Thu, 8 Jun 2017 18:21:19 +0000 (18:21 +0000)
author Mark Searles <m.c.searles@gmail.com>
Thu, 8 Jun 2017 18:21:19 +0000 (18:21 +0000)
committer Mark Searles <m.c.searles@gmail.com>
Thu, 8 Jun 2017 18:21:19 +0000 (18:21 +0000)
diff --git a/lib/Target/AMDGPU/VOP3Instructions.td b/lib/Target/AMDGPU/VOP3Instructions.td

index 77fc955..900adb8 100644 (file)
--- a/lib/Target/AMDGPU/VOP3Instructions.td
+++ b/lib/Target/AMDGPU/VOP3Instructions.td
@@ -209,7 +209,10 @@ def V_DIV_SCALE_F64 : VOP3_Pseudo <"v_div_scale_f64", VOP3b_F64_I1_F64_F64_F64,
  }
  
  def V_MSAD_U8 : VOP3Inst <"v_msad_u8", VOP3_Profile<VOP_I32_I32_I32_I32>, int_amdgcn_msad_u8>;
+
+let Constraints = "@earlyclobber $vdst" in {
  def V_MQSAD_PK_U16_U8 : VOP3Inst <"v_mqsad_pk_u16_u8", VOP3_Profile<VOP_I64_I64_I32_I64>, int_amdgcn_mqsad_pk_u16_u8>;
+} // End Constraints = "@earlyclobber $vdst"
  
  def V_TRIG_PREOP_F64 : VOP3Inst <"v_trig_preop_f64", VOP3_Profile<VOP_F64_F64_I32>, AMDGPUtrig_preop> {
    let SchedRW = [WriteDouble];
@@ -232,8 +235,10 @@ def V_ASHRREV_I64 : VOP3Inst <"v_ashrrev_i64", VOP3_Profile<VOP_I64_I32_I64>>;
  
  let SubtargetPredicate = isCIVI in {
  
+let Constraints = "@earlyclobber $vdst" in {
  def V_QSAD_PK_U16_U8 : VOP3Inst <"v_qsad_pk_u16_u8", VOP3_Profile<VOP_I64_I64_I32_I64>, int_amdgcn_qsad_pk_u16_u8>;
  def V_MQSAD_U32_U8 : VOP3Inst <"v_mqsad_u32_u8", VOP3_Profile<VOP_V4I32_I64_I32_V4I32>, int_amdgcn_mqsad_u32_u8>;
+} // End Constraints = "@earlyclobber $vdst"
  
  let isCommutable = 1 in {
  def V_MAD_U64_U32 : VOP3Inst <"v_mad_u64_u32", VOP3b_I64_I1_I32_I32_I64>;
diff --git a/test/CodeGen/AMDGPU/llvm.amdgcn.mqsad.pk.u16.u8.ll b/test/CodeGen/AMDGPU/llvm.amdgcn.mqsad.pk.u16.u8.ll

index 3a2b87c..31653f9 100644 (file)
--- a/test/CodeGen/AMDGPU/llvm.amdgcn.mqsad.pk.u16.u8.ll
+++ b/test/CodeGen/AMDGPU/llvm.amdgcn.mqsad.pk.u16.u8.ll
@@ -4,19 +4,29 @@
  declare i64 @llvm.amdgcn.mqsad.pk.u16.u8(i64, i32, i64) #0
  
  ; GCN-LABEL: {{^}}v_mqsad_pk_u16_u8:
-; GCN: v_mqsad_pk_u16_u8 v[{{[0-9]+:[0-9]+}}], s[{{[0-9]+:[0-9]+}}], v{{[0-9]+}}, v[{{[0-9]+:[0-9]+}}]
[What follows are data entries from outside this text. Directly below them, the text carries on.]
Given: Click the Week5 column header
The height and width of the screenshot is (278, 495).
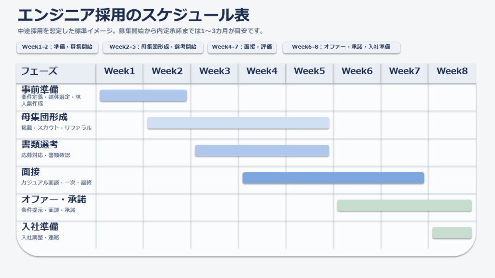Looking at the screenshot, I should (309, 71).
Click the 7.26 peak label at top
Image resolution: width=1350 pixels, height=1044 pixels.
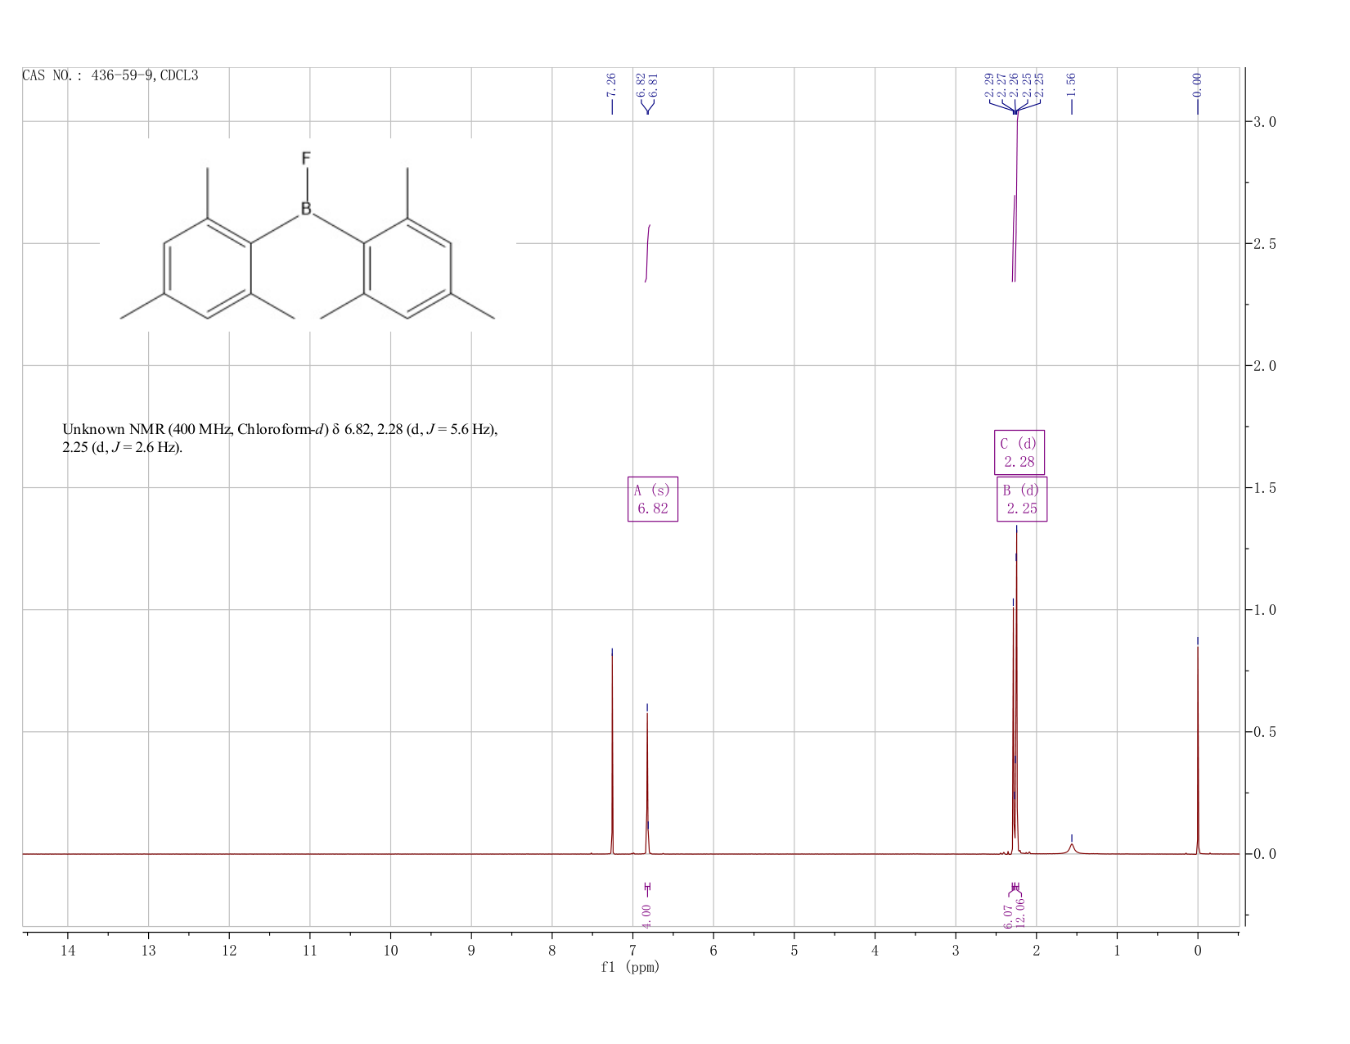point(611,84)

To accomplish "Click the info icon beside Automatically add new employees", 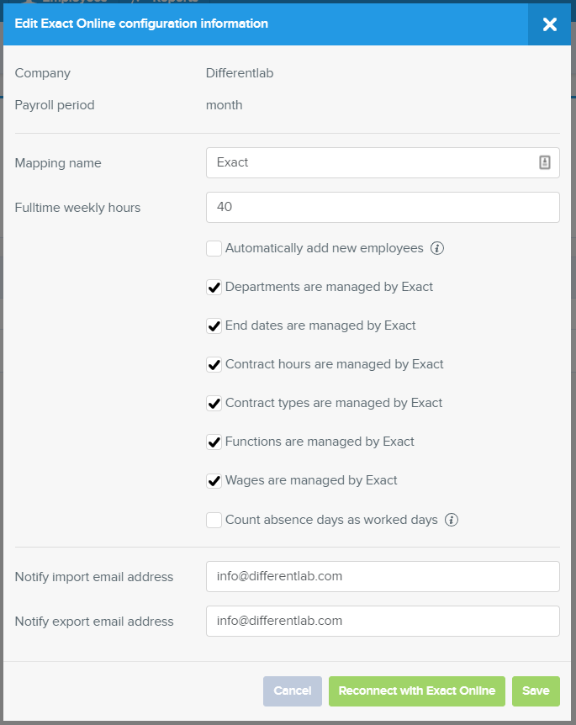I will [437, 248].
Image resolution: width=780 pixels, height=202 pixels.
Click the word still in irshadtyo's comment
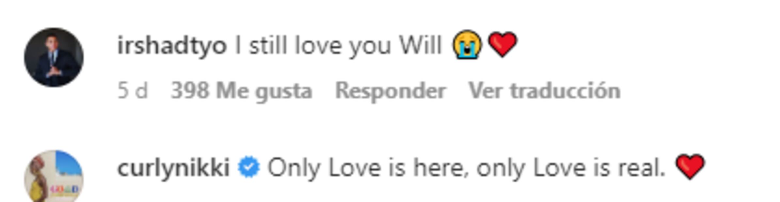click(x=268, y=45)
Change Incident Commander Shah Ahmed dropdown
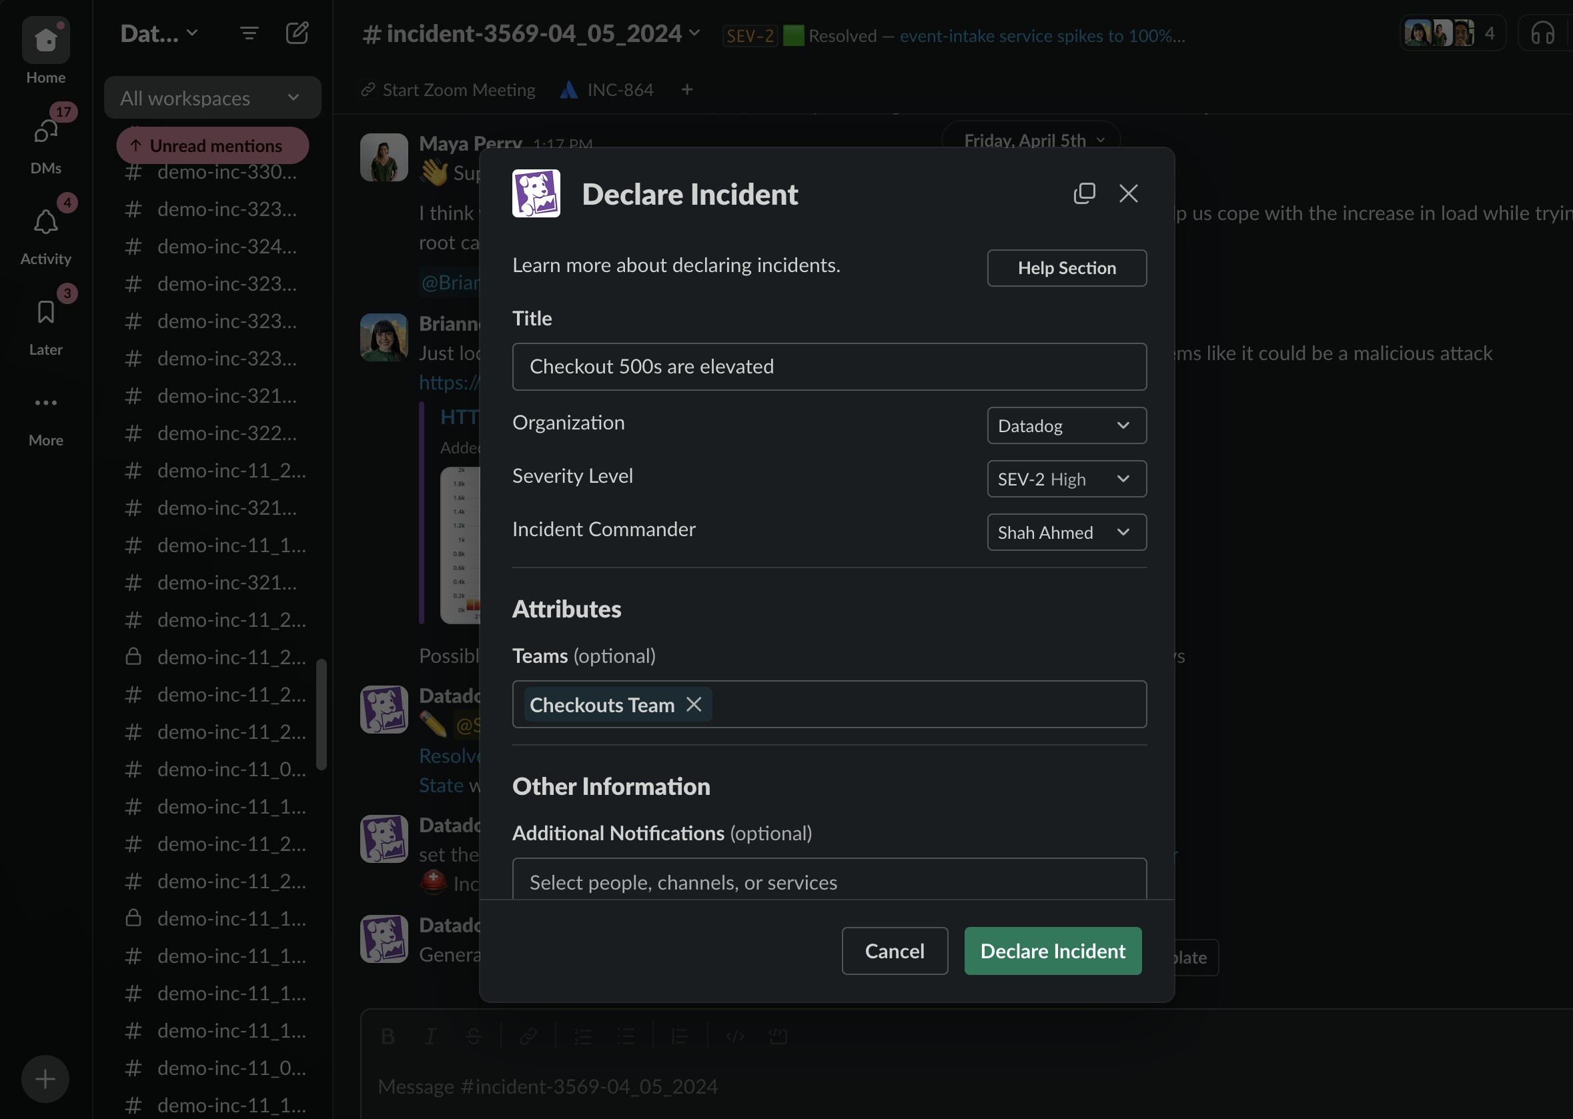1573x1119 pixels. [1066, 533]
+; GCN: v_mqsad_pk_u16_u8 v[0:1], v[4:5], s{{[0-9]+}}, v[{{[0-9]+:[0-9]+}}]
+; GCN-DAG: v_mov_b32_e32 v5, v1
+; GCN-DAG: v_mov_b32_e32 v4, v0
  define amdgpu_kernel void @v_mqsad_pk_u16_u8(i64 addrspace(1)* %out, i64 %src) {
-  %result= call i64 @llvm.amdgcn.mqsad.pk.u16.u8(i64 %src, i32 100, i64 100) #0
-  store i64 %result, i64 addrspace(1)* %out, align 4
+  %tmp = call i64 asm "v_lsrlrev_b64 $0, $1, 1", "={VGPR4_VGPR5},v"(i64 %src) #0
+  %tmp1 = call i64 @llvm.amdgcn.mqsad.pk.u16.u8(i64 %tmp, i32 100, i64 100) #0
+  %tmp2 = call i64 asm ";; force constraint", "=v,{VGPR4_VGPR5}"(i64 %tmp1) #0
+  store i64 %tmp2, i64 addrspace(1)* %out, align 4
    ret void
  }
  
  ; GCN-LABEL: {{^}}v_mqsad_pk_u16_u8_non_immediate:
-; GCN: v_mqsad_pk_u16_u8 v[{{[0-9]+:[0-9]+}}], s[{{[0-9]+:[0-9]+}}], v{{[0-9]+}}, v[{{[0-9]+:[0-9]+}}]
+; GCN: v_mqsad_pk_u16_u8 v[0:1], v[2:3], v4, v[6:7]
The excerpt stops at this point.